## ASSIGNMENT
The whole listing below should be output again, word for word.

+===+

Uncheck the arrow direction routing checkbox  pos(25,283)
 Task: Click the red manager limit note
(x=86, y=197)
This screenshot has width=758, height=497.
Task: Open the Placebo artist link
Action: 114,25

+===+

## SOLUTION BELOW
Uncheck the arrow direction routing checkbox  pos(25,283)
 Task: Click the red manager limit note
(x=86, y=197)
This screenshot has width=758, height=497.
Task: Open the Placebo artist link
Action: 114,25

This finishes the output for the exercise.